----- Texto de referência

A Concertación original surgiu como uma coalizão de centro-esquerda para se opor ao plebiscito de Pinochet e obteve sucesso como governo justamente por buscar construir uma maioria desde o primeiro dia, entendendo que o país era uma entidade única e que governos como o da Unidade Popular de Allende ou o de Pinochet não deveriam se repetir. O Chile estava mais dividido naquela época do que hoje, já que uma parcela significativa da população não queria democracia, assim como outra parcela significativa não queria o mercado. Portanto, a transição chilena foi essencialmente isso: um grande acordo sobre exatamente o que dividia o país, adotando a democracia na esfera política e o mercado na esfera econômica como denominador comum.

Portanto, se o caminho escolhido for o da Democracia de Acordos, não há necessidade de reinventar a roda, bastando focar em dois objetivos, e não mais que dois: desenvolvimento econômico e democracia de qualidade. Além disso, e igualmente importante, o sucesso da transição chilena deveu-se também à compreensão de que sua implementação coincidiu com uma grande mudança internacional na década de 1990, permitindo-lhe adaptar-se rapidamente. Isso facilitou a rápida reintegração do Chile ao clube das nações democráticas. É nesse contexto internacional que a transição dá sua contribuição: a construção de uma das mais extensas redes de acordos comerciais do mundo, abrangendo os Estados Unidos, a Europa, a China, o Japão, o Pacífico e outras regiões. Esses acordos sustentaram as exportações e possibilitaram uma modernização econômica que resistiu a todas as tentativas recentes de empobrecimento, bem como à má gestão de Boric.

Assuntos internacionais não são um tema predileto da direita chilena, nem figuraram com destaque em nenhuma das oito candidaturas nas últimas eleições. Contudo, justamente por isso, essa poderia ser uma área que traria satisfação a Kast rapidamente, caso ele optasse por seguir esse caminho. Para começar, restabelecer as boas relações com os EUA e Israel (fundamental para o setor de defesa chileno) pode ser feito em poucos dias, e certamente haverá um gesto de boa vontade em ambos os países. Mas ele não deveria parar por aí, já que o mundo está passando pela maior transformação desde o fim da URSS. Além disso, os EUA, país que criou o sistema de relações econômicas internacionais do pós-Segunda Guerra Mundial, estão agora modificando sua própria criação, afetando tanto aliados quanto adversários.

Caso se chegue a um acordo com a China, dada a força de ambos os países, isso dará origem a um novo sistema para substituir o que está desaparecendo diante de nossos olhos. Nesse sentido, o Chile poderia abordar Washington rapidamente com uma proposta de longo prazo que, no momento, poderia estar relacionada ao que mais interessa à superpotência: elementos de terras raras. Não foram encontrados depósitos significativos na região e, portanto, os EUA os procuram na Ucrânia, na Austrália ou onde quer que seja possível, dada a sua necessidade e a demora na resposta. Isso também coincide com a recém-publicada Estratégia de Segurança Nacional 2025, na qual a maior potência mundial demonstra um interesse renovado pela América Latina — o "Corolário Trump à Doutrina Monroe".

----------

▶ **Questões e tarefas**
1 - Responda com base no texto sobre a transição chilena:
(a) A que a Concertación original surgiu para se opor?
(b) Quais são os dois objetivos indicados caso se escolha o caminho da Democracia de Acordos?
(c) Com quais dois países, segundo o texto, restabelecer as boas relações pode ser feito em poucos dias?
2 - Transcreva do texto sobre a transição chilena o trecho que começa em "A Concertación original" e termina em "como denominador comum.", incluindo essas palavras.
O material não tem nenhum papel nesta parte.

----- Material

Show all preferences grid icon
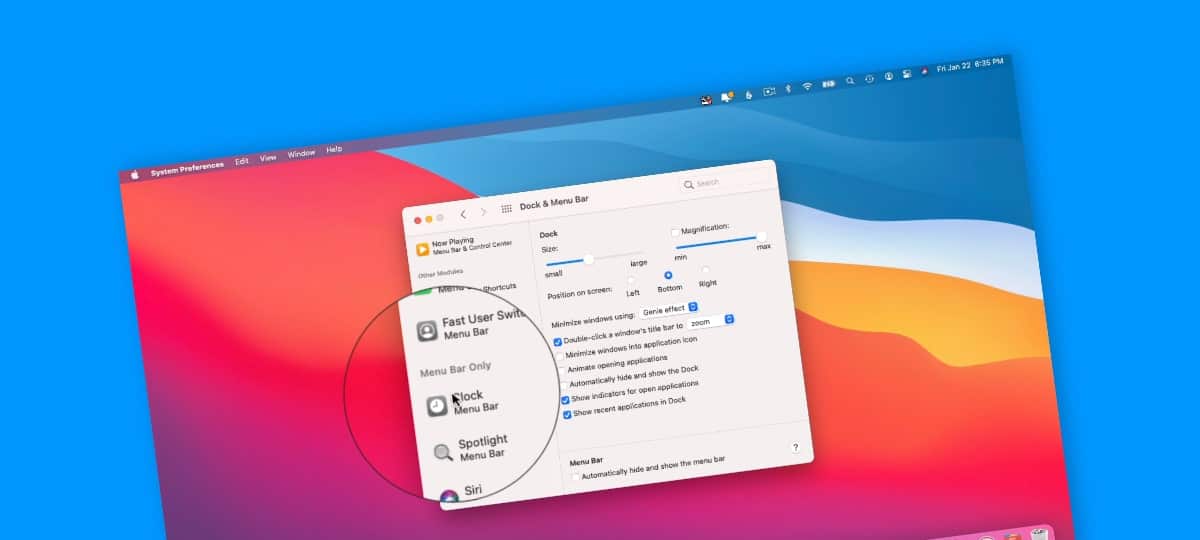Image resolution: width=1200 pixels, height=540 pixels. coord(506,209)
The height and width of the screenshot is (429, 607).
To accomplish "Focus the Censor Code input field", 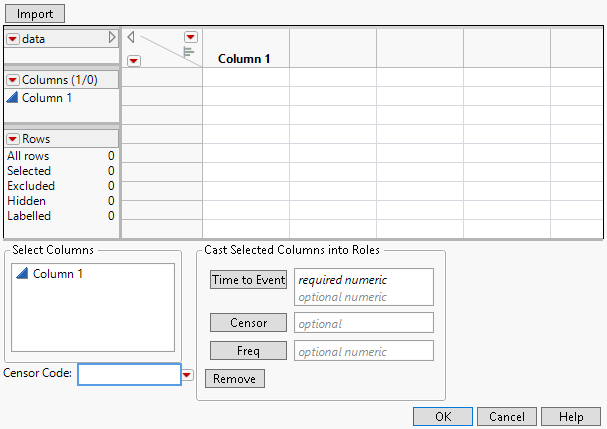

----------

▶ **Respostas das tarefas**
1 -
(a) Ao plebiscito de Pinochet.
(b) Desenvolvimento econômico e democracia de qualidade.
(c) Com os EUA e Israel.

2 -
A Concertación original surgiu como uma coalizão de centro-esquerda para se opor ao plebiscito de Pinochet e obteve sucesso como governo justamente por buscar construir uma maioria desde o primeiro dia, entendendo que o país era uma entidade única e que governos como o da Unidade Popular de Allende ou o de Pinochet não deveriam se repetir. O Chile estava mais dividido naquela época do que hoje, já que uma parcela significativa da população não queria democracia, assim como outra parcela significativa não queria o mercado. Portanto, a transição chilena foi essencialmente isso: um grande acordo sobre exatamente o que dividia o país, adotando a democracia na esfera política e o mercado na esfera econômica como denominador comum.